:: Provided data

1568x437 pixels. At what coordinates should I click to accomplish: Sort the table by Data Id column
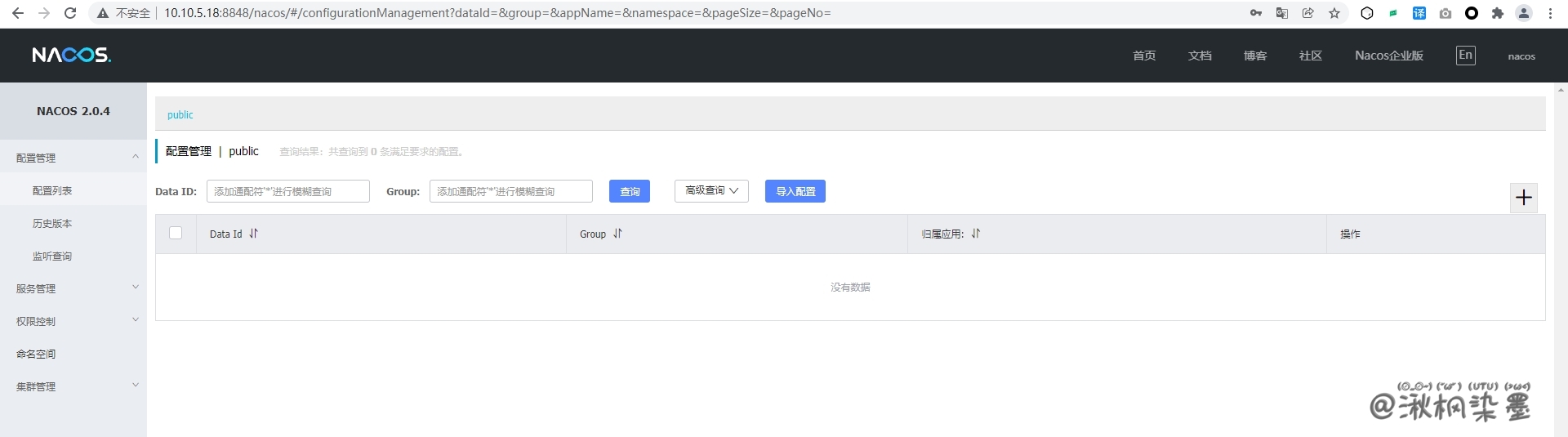pyautogui.click(x=253, y=234)
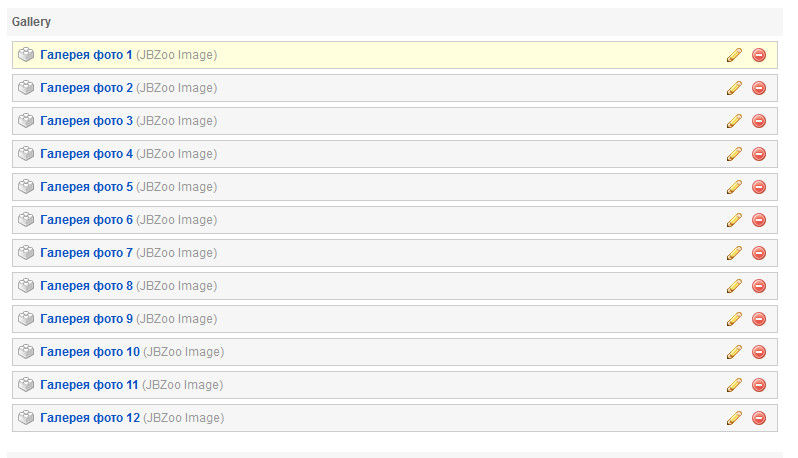Viewport: 798px width, 458px height.
Task: Click brick icon of Галерея фото 2
Action: [26, 88]
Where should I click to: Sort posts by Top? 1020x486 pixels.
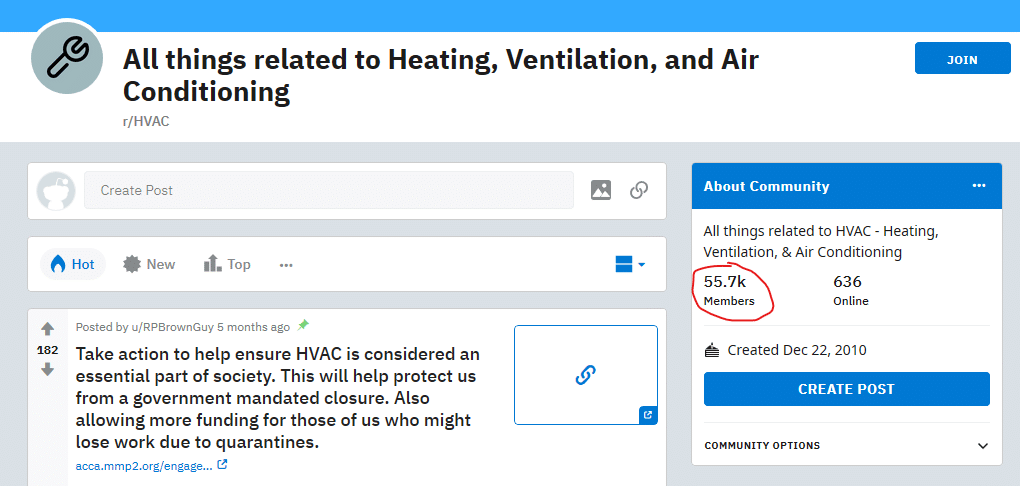(x=227, y=264)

::::

Exact copy, no pictures: reproduce every record as it stands.

1568x437 pixels. At what coordinates should I click to accomplish: Sort the table by Data Id column
pyautogui.click(x=253, y=234)
Viewport: 798px width, 458px height.
Task: Click brick icon of Галерея фото 2
Action: [26, 88]
Where should I click to: Sort posts by Top? 1020x486 pixels.
(x=227, y=264)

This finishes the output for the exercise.